Mulvaney said that pushing the limit on how aggressively the government can penalize banks, lenders, credit card companies and other financial firms could be devastating for average Americans.

“We don’t just work for the government, we work for the people,” wrote Mulvaney. “Those who use credit cards, and those who provide those cards; those who take loans, and those who make them; those who buy cars, and those who sell them.”

Mulvaney warned that cracking down on a company too harshly could trigger “damage” that “could linger for years,” costing employees their jobs, savings and homes.

He said while there will “absolutely be times” when the bureau must “take dramatic action” against a company, it should only be “the last, most final resort.”

The acting director said the bureau would re-evaluate every aspect of its regulatory and supervisory functions from investigative procedures to which issues rulemakers must prioritize.

Mulvaney announced last week the CFPB would issue a series of requests for public comment on aspects of how it writes regulations and handles enforcement actions, starting with the subpoena process it uses during investigations. He also said the bureau would open for reconsideration its November 2017 rule on payday loans meant to curb cyclical debt.

Mulvaney said that future CFPB rulemaking would be driven by the complaints it receives, questioning Cordray’s priorities as director. He said that in 2016, roughly a third of all complaints to the CFPB were about debt collection, while only 0.9 percent and 2 percent were about payday lending and prepaid cards, respectively. The two topics were subjects of controversial CFPB rules.

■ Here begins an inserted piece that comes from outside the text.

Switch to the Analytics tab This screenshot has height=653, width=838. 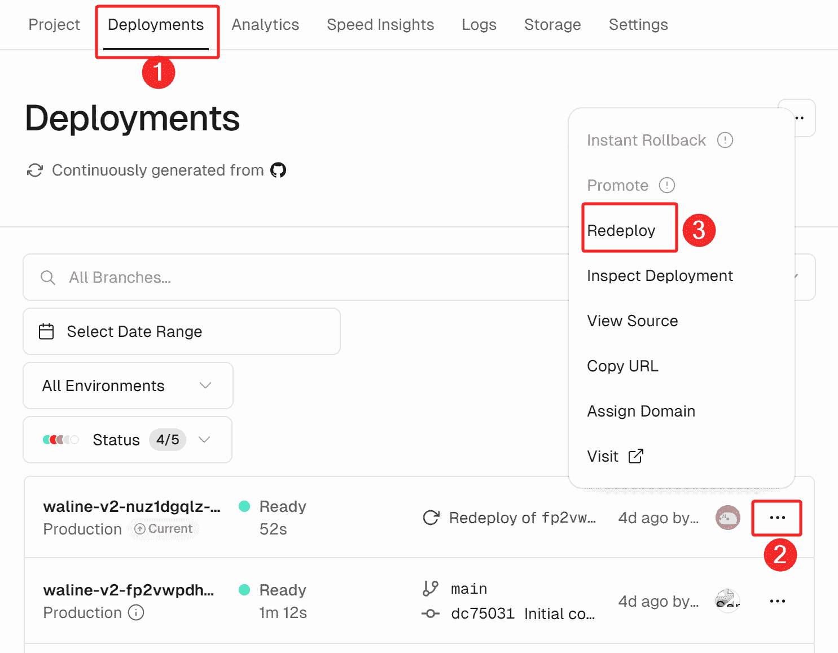pyautogui.click(x=265, y=25)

The memo is Mulvaney’s latest effort to chart a new course for the CFPB. Democrats and progressive nonprofits that were aligned with Cordray have protested Mulvaney’s leadership and supported the legal challenge to his appointment from Leandra English, the bureau’s deputy director.

Cordray blasted Mulvaney's attempts to unwind the payday lending rule as “truly shameful action by the interim pseudo-leaders” of the CFPB.

“Let’s see the case be made, with full debate, on whether the zealots and toadies can justify repealing a rule to protect consumers against extortionate payday loans,” Cordray said.